* EXTRACT TO READ:
-- START --
“Living Water”
(John 5: 5-42)
Exodus 17:1-7
From the wilderness of Sin the whole congregation of the Israelites journeyed by stages, as the LORD commanded. They camped at Rephidim, but there was no water for the people to drink. The people quarreled with Moses, and said, “Give us water to drink.” Moses said to them, “Why do you quarrel with me? Why do you test the LORD?” But the people thirsted there for water; and the people complained against Moses and said, “Why did you bring us out of Egypt, to kill us and our children and livestock with thirst?” So Moses cried out to the LORD, “What shall I do with this people? They are almost ready to stone me.” The LORD said to Moses, “Go on ahead of the people, and take some of the elders of Israel with you; take in your hand the staff with which you struck the Nile, and go. I will be standing there in front of you on the rock at Horeb. Strike the rock, and water will come out of it, so that the people may drink.” Moses did so, in the sight of the elders of Israel. He called the place Massah and Meribah, because the Israelites quarreled and tested the LORD, saying, “Is the LORD among us or not?”
-- END --
* STATED GOAL: Retype the entire Exodus 17 passage, headings included, word for word. The lines have nothing to do with this passage.

* RAW DATA:
-- START --
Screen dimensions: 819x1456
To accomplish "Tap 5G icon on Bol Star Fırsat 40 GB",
-- END --
* ANSWER FOR THE TASK:
“Living Water”
(John 5: 5-42)
Exodus 17:1-7
From the wilderness of Sin the whole congregation of the Israelites journeyed by stages, as the LORD commanded. They camped at Rephidim, but there was no water for the people to drink. The people quarreled with Moses, and said, “Give us water to drink.” Moses said to them, “Why do you quarrel with me? Why do you test the LORD?” But the people thirsted there for water; and the people complained against Moses and said, “Why did you bring us out of Egypt, to kill us and our children and livestock with thirst?” So Moses cried out to the LORD, “What shall I do with this people? They are almost ready to stone me.” The LORD said to Moses, “Go on ahead of the people, and take some of the elders of Israel with you; take in your hand the staff with which you struck the Nile, and go. I will be standing there in front of you on the rock at Horeb. Strike the rock, and water will come out of it, so that the people may drink.” Moses did so, in the sight of the elders of Israel. He called the place Massah and Meribah, because the Israelites quarreled and tested the LORD, saying, “Is the LORD among us or not?”